Please copy exactly the line containing "The width and" and every line after it, through the last line of the records below, leaving out all pictures.

__________________________________________________

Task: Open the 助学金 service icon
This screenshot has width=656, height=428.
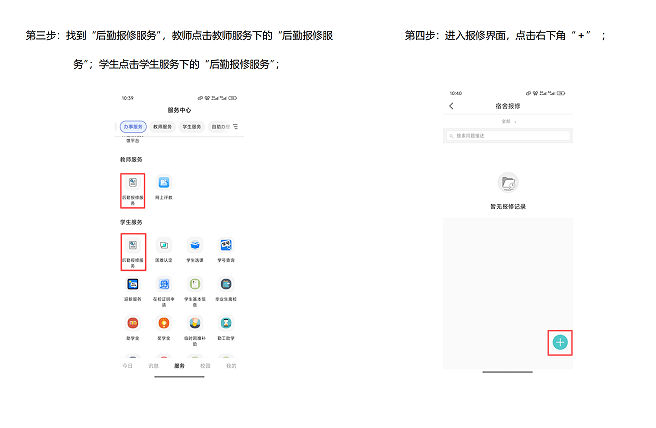Action: point(133,328)
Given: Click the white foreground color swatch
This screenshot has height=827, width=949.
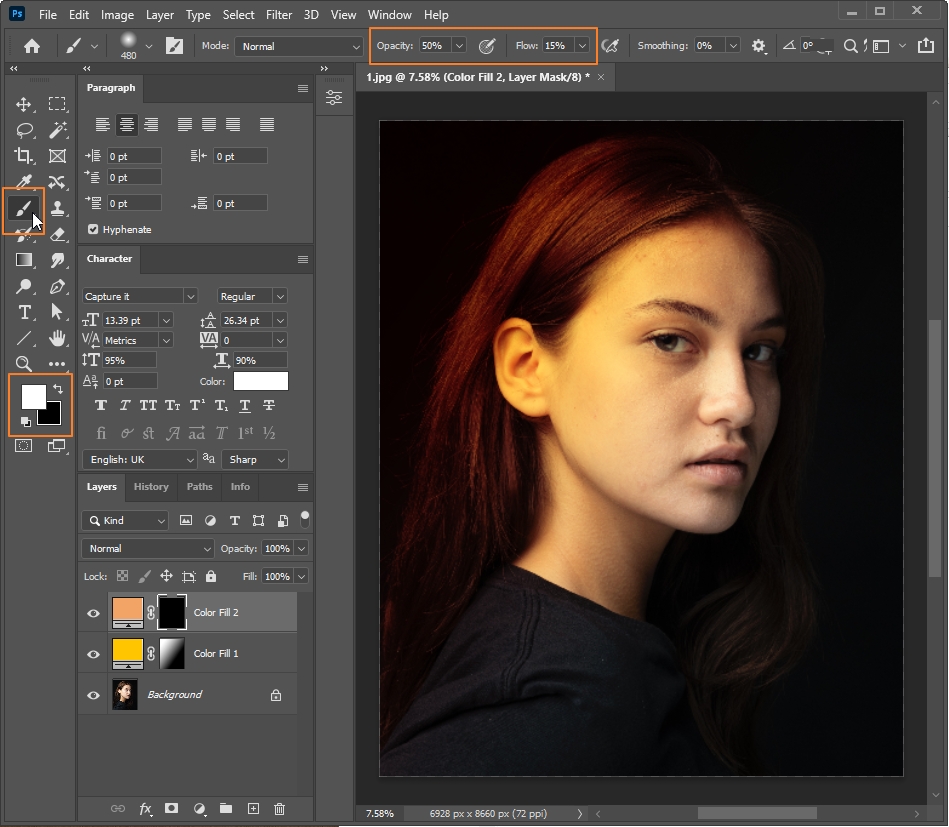Looking at the screenshot, I should tap(32, 396).
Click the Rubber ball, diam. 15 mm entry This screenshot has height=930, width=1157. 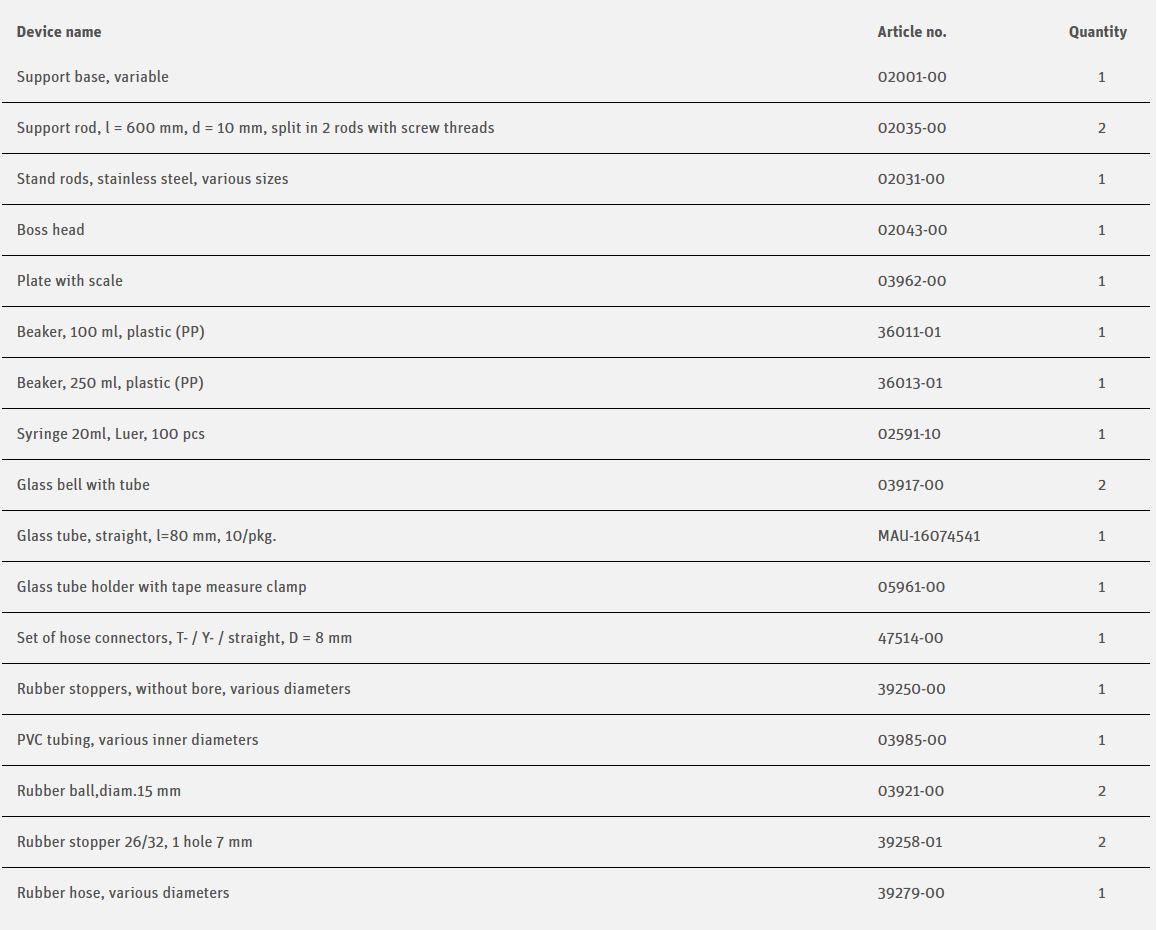pos(99,791)
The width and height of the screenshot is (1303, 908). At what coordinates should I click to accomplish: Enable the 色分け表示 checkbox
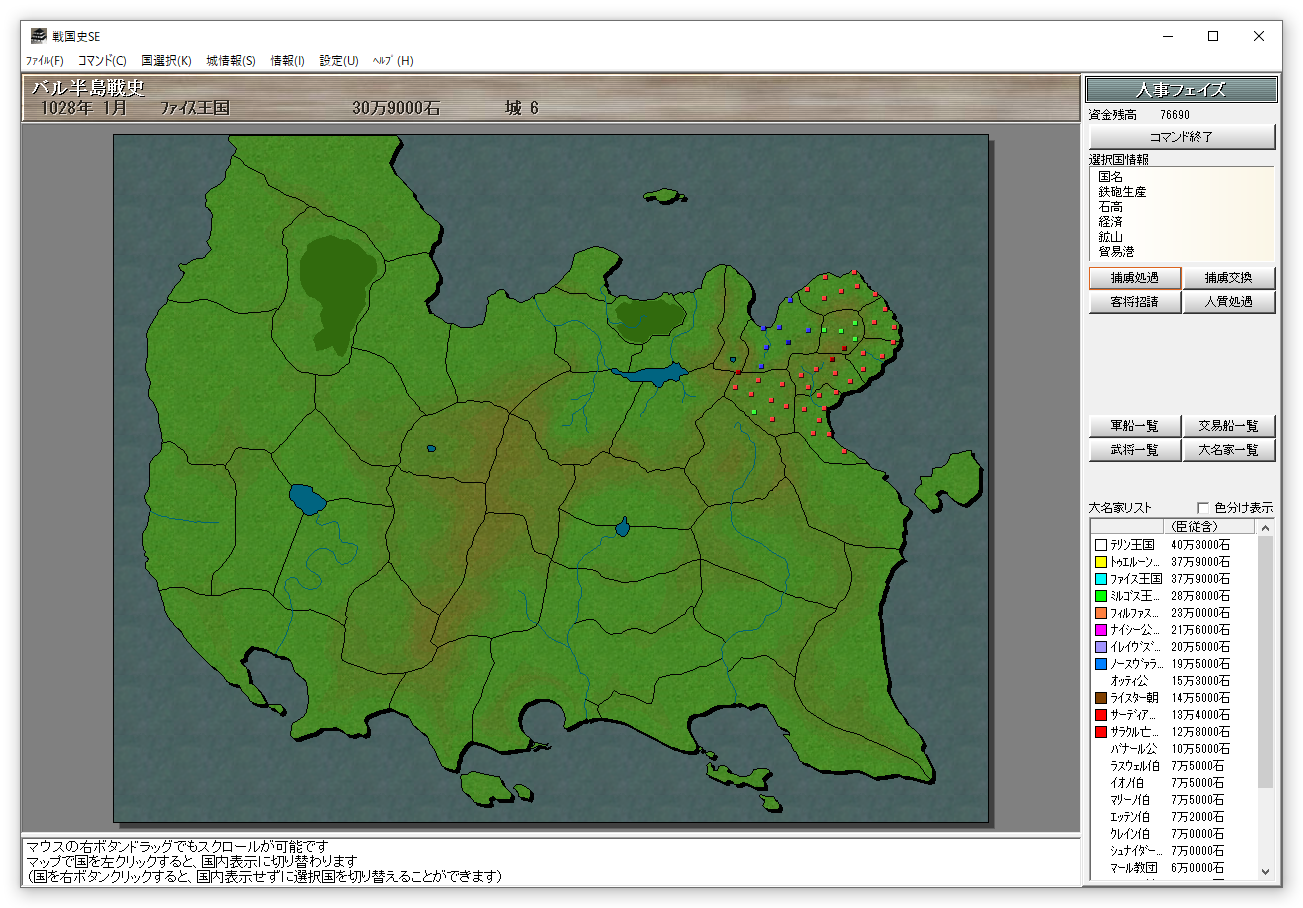1203,508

__________________________________________________

### RESPONSE TO THE EXERCISE
The width and height of the screenshot is (1303, 908). At what coordinates should I click to accomplish: Enable the 色分け表示 checkbox
1203,508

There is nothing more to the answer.